In the spring of 1940, British Prime Minister Winston S. Churchill was certain of one thing for his nation caught up in a fight to the death with Nazi Germany: Without American support his nation might not survive. But the vast majority of Americans—better than 80 percent by some polls—opposed joining the fight to stop Hitler. Many were even against sending any munitions, ships or weapons to the United Kingdom at all. To save his country, Churchill had not only to battle the Nazis in Europe, he had to win the war for public opinion among Americans. He knew just the man for the job.
In May 1940, as defeated British forces were being pushed off the European continent at Dunkirk, Churchill dispatched a soft-spoken, forty-three-year-old Canadian multimillionaire entrepreneur to the United States. William Stephenson traveled under false diplomatic passport. MI6—the British secret intelligence service—directed Stephenson to establish himself as a liaison to American intelligence. He went to the White House where the President, Franklin D. Roosevelt, remained deeply concerned about the fate of Great Britain. To Stephenson’s dismay, he learned that the U.S. government had no coordinated central command for spies and counterintelligence. Stephenson would have to create one on London’s behalf in America. Before long, Britain’s lone secret agent in the Americas built a vast clandestine propaganda, counterintelligence, and espionage empire.

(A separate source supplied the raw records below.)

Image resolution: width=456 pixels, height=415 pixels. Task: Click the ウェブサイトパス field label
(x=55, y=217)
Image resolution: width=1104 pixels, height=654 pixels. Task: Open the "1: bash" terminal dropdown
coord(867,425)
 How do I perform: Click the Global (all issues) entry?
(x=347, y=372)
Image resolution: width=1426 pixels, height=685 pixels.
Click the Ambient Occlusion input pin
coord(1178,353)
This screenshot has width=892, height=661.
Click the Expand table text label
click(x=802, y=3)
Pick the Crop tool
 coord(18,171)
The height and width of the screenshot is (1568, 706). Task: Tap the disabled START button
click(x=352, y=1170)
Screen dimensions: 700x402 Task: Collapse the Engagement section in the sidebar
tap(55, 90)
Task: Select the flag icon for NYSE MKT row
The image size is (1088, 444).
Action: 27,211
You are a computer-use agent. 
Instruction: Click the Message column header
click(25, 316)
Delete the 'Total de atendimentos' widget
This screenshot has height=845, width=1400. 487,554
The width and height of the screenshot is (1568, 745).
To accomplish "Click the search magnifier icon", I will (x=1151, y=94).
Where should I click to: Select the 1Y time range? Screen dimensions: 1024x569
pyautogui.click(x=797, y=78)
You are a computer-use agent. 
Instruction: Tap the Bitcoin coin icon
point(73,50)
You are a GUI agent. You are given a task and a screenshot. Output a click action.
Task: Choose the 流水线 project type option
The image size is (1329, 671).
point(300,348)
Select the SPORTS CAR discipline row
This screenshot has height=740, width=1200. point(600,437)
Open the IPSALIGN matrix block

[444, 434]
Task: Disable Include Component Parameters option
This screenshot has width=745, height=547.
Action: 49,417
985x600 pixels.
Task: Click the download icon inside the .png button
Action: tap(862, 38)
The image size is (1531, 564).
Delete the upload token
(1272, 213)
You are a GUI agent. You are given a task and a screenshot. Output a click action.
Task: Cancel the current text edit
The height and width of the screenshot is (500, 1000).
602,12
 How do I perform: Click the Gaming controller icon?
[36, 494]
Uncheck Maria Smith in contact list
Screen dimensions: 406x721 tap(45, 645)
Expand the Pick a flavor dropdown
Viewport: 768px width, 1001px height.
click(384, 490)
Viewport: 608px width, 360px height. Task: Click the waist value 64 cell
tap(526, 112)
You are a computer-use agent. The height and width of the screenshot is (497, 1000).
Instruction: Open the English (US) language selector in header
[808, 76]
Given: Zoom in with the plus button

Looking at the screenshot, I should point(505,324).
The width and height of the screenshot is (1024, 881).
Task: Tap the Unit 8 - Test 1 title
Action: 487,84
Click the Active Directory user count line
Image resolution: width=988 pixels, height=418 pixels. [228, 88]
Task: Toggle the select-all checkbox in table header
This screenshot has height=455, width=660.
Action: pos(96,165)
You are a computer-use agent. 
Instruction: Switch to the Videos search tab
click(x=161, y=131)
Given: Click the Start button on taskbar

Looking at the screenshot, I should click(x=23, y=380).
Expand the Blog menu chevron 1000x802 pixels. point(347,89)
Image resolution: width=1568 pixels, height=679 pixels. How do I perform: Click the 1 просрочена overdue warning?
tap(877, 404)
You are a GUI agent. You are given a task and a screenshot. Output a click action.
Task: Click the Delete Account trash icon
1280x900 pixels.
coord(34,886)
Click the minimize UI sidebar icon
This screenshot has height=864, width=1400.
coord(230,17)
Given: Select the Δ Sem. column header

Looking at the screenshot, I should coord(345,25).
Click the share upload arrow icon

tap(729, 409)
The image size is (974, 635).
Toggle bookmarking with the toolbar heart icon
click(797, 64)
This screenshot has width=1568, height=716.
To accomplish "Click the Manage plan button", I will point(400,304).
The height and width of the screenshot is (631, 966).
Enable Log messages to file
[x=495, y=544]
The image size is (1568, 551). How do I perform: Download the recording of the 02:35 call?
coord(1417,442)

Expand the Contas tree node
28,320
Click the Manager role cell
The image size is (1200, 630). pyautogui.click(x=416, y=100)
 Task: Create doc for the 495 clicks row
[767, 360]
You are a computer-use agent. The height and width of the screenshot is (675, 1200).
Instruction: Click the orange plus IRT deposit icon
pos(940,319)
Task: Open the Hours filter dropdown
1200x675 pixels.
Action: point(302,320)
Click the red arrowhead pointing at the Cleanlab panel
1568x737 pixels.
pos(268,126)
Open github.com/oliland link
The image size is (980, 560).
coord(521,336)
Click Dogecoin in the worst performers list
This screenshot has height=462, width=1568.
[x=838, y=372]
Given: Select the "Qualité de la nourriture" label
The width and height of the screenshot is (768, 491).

Few men were ever so well equipped for cloak-and-dagger work. Stephenson’s life and lore were right out of a book—and before long would become one. Short, thickly muscled as befitted a former boxing champion, with cropped graying hair, hooded, penetrating eyes, and forward-thrusting chin, he had dropped out of high school in Canada and eventually joined the Royal Flying Corps in World War I. An air Ace, he was credited with twelve combat kills. After being shot down, wounded and captured, he made a daring escape from a German prison camp. At the outbreak of the Second World War, he had approached his friend Churchill with the offer to go to Berlin to assassinate Hitler. Before sending him to the U.S., Churchill codenamed him, “Intrepid.”